Segment Start: RECORDS SHOWN

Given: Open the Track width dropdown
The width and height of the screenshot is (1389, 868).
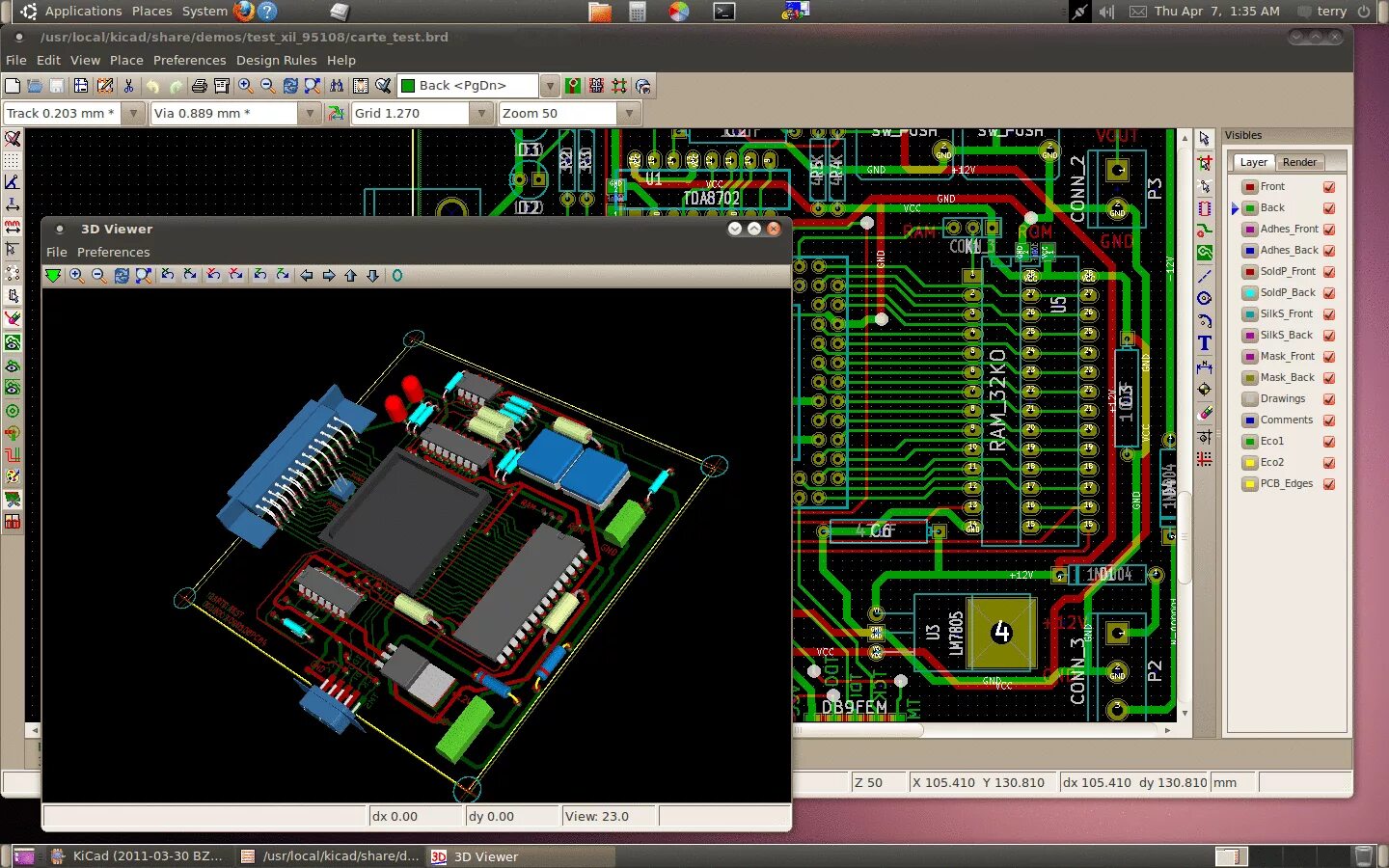Looking at the screenshot, I should click(x=135, y=114).
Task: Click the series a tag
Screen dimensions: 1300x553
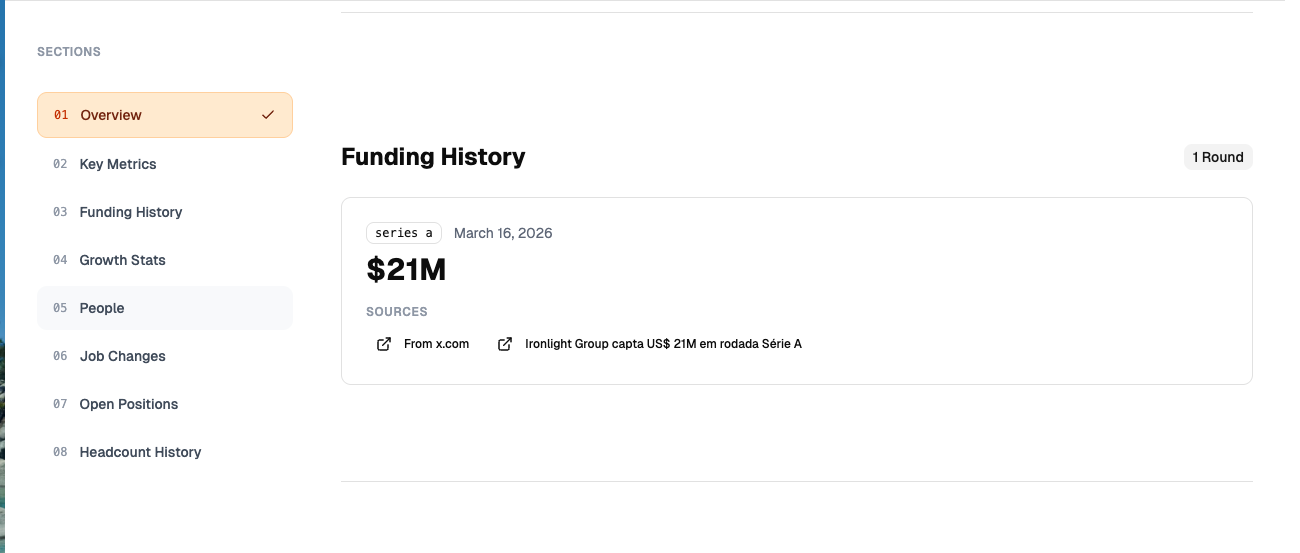Action: (x=404, y=233)
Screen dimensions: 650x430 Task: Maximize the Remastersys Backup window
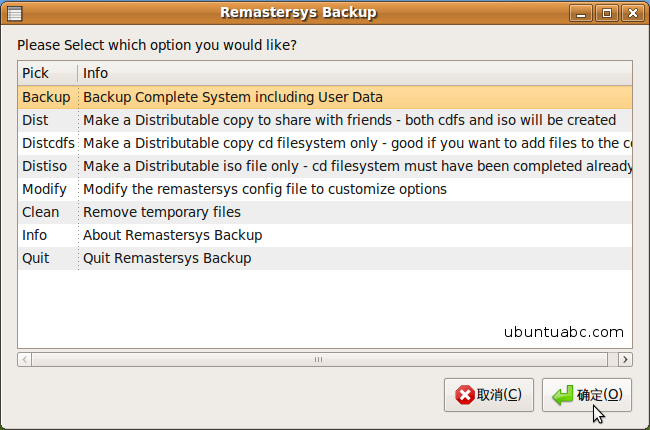(607, 13)
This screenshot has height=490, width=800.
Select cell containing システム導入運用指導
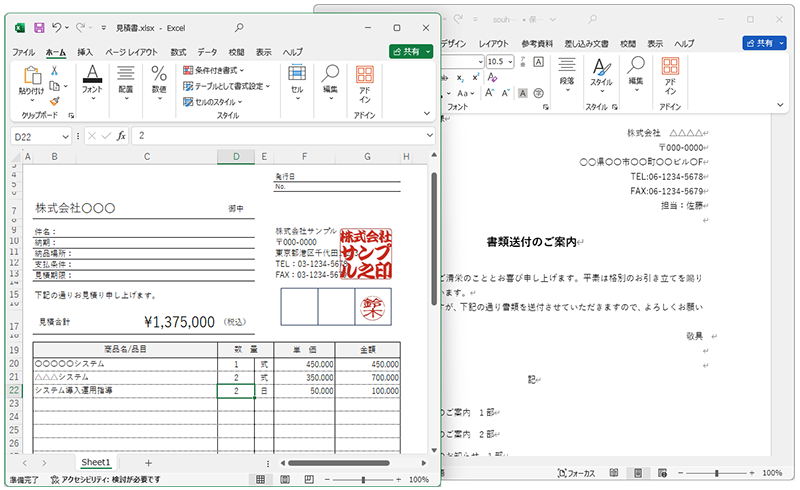(x=125, y=391)
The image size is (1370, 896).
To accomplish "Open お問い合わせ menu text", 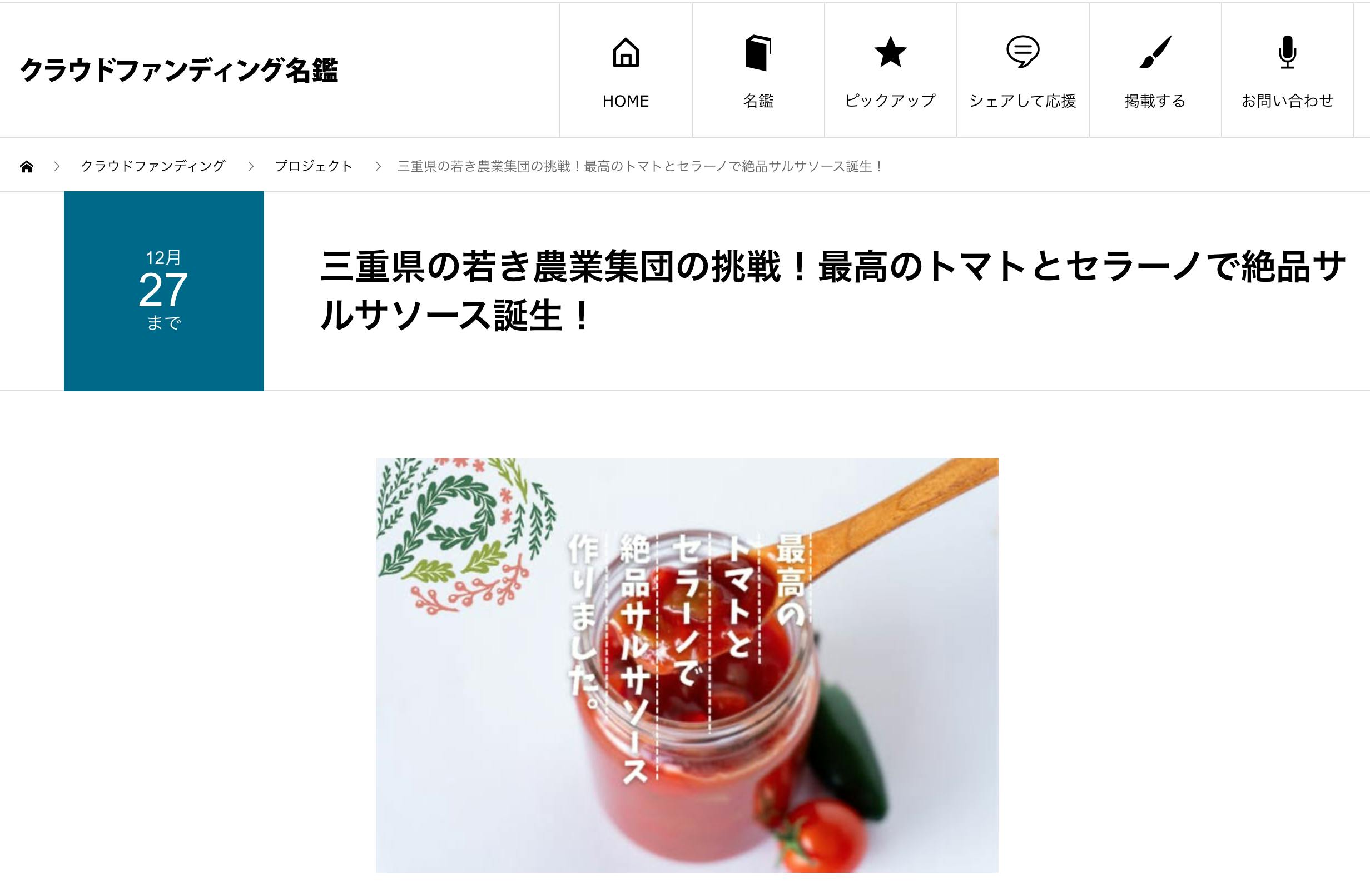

Segment End: RECORDS SHOWN

If pictures are present, they are dropped, and the entries above are written out word for word.

Given: Open the Track width dropdown
The width and height of the screenshot is (1389, 868).
Looking at the screenshot, I should click(x=135, y=114).
Task: Click the series a tag
Screen dimensions: 1300x553
Action: (x=404, y=233)
Screen dimensions: 650x430 Task: Maximize the Remastersys Backup window
(607, 13)
This screenshot has height=490, width=800.
Select cell containing システム導入運用指導
(x=125, y=391)
The image size is (1370, 896).
To accomplish "Open お問い合わせ menu text", 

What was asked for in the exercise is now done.